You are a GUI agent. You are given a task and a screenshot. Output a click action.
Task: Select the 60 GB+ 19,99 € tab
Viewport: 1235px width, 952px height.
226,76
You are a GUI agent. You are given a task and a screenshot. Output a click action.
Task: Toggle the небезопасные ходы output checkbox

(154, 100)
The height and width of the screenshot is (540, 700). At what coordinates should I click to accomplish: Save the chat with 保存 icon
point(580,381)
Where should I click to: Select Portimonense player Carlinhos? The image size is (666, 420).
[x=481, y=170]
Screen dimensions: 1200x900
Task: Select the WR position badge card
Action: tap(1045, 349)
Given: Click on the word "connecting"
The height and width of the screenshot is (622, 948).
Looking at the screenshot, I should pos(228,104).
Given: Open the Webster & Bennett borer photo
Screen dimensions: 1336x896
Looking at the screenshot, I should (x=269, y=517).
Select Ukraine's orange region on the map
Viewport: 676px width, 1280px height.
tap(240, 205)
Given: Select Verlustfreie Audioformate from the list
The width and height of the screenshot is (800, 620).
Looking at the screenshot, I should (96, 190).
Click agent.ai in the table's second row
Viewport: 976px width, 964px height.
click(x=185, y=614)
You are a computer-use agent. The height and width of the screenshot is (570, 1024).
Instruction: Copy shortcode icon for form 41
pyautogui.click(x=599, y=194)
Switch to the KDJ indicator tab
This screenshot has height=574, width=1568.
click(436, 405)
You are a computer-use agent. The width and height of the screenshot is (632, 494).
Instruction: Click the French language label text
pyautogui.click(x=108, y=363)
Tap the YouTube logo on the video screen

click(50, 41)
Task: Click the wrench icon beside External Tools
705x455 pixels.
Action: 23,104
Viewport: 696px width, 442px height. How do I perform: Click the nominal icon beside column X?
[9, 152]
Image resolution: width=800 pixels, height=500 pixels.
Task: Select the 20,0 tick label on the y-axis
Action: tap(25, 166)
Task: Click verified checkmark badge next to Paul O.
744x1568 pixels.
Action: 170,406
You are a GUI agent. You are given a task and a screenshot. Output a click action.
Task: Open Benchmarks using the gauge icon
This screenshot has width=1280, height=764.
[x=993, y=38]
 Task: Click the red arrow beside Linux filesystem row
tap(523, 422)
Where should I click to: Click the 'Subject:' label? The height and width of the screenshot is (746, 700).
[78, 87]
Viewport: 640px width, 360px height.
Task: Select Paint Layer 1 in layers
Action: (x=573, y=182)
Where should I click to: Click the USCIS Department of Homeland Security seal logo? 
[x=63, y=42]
# # # #
PROBLEM TO WORK ON: After the last line of the data, restate all the entries verbatim.

ANSWER BOX:
You are a GUI agent. You are given a task and a screenshot. Output a click action.
Task: Select the 60 GB+ 19,99 € tab
Viewport: 1235px width, 952px height.
226,76
You are a GUI agent. You are given a task and a screenshot. Output a click action.
Task: Toggle the небезопасные ходы output checkbox

(154, 100)
The height and width of the screenshot is (540, 700). At what coordinates should I click to accomplish: Save the chat with 保存 icon
point(580,381)
Where should I click to: Select Portimonense player Carlinhos? The image size is (666, 420).
[x=481, y=170]
Screen dimensions: 1200x900
Task: Select the WR position badge card
Action: tap(1045, 349)
Given: Click on the word "connecting"
The height and width of the screenshot is (622, 948).
Looking at the screenshot, I should pos(228,104).
Given: Open the Webster & Bennett borer photo
Screen dimensions: 1336x896
Looking at the screenshot, I should (x=269, y=517).
Select Ukraine's orange region on the map
Viewport: 676px width, 1280px height.
tap(240, 205)
Given: Select Verlustfreie Audioformate from the list
The width and height of the screenshot is (800, 620).
Looking at the screenshot, I should (96, 190).
Click agent.ai in the table's second row
Viewport: 976px width, 964px height.
click(x=185, y=614)
You are a computer-use agent. The height and width of the screenshot is (570, 1024).
Instruction: Copy shortcode icon for form 41
pyautogui.click(x=599, y=194)
Switch to the KDJ indicator tab
This screenshot has height=574, width=1568.
click(436, 405)
You are a computer-use agent. The width and height of the screenshot is (632, 494).
Instruction: Click the French language label text
pyautogui.click(x=108, y=363)
Tap the YouTube logo on the video screen

click(50, 41)
Task: Click the wrench icon beside External Tools
705x455 pixels.
Action: 23,104
Viewport: 696px width, 442px height. How do I perform: Click the nominal icon beside column X?
[9, 152]
Image resolution: width=800 pixels, height=500 pixels.
Task: Select the 20,0 tick label on the y-axis
Action: tap(25, 166)
Task: Click verified checkmark badge next to Paul O.
744x1568 pixels.
Action: 170,406
You are a GUI agent. You are given a task and a screenshot. Output a click action.
Task: Open Benchmarks using the gauge icon
This screenshot has width=1280, height=764.
[x=993, y=38]
 Task: Click the red arrow beside Linux filesystem row
tap(523, 422)
Where should I click to: Click the 'Subject:' label? The height and width of the screenshot is (746, 700).
[78, 87]
Viewport: 640px width, 360px height.
Task: Select Paint Layer 1 in layers
Action: (x=573, y=182)
Where should I click to: Click the USCIS Department of Homeland Security seal logo? 
[x=63, y=42]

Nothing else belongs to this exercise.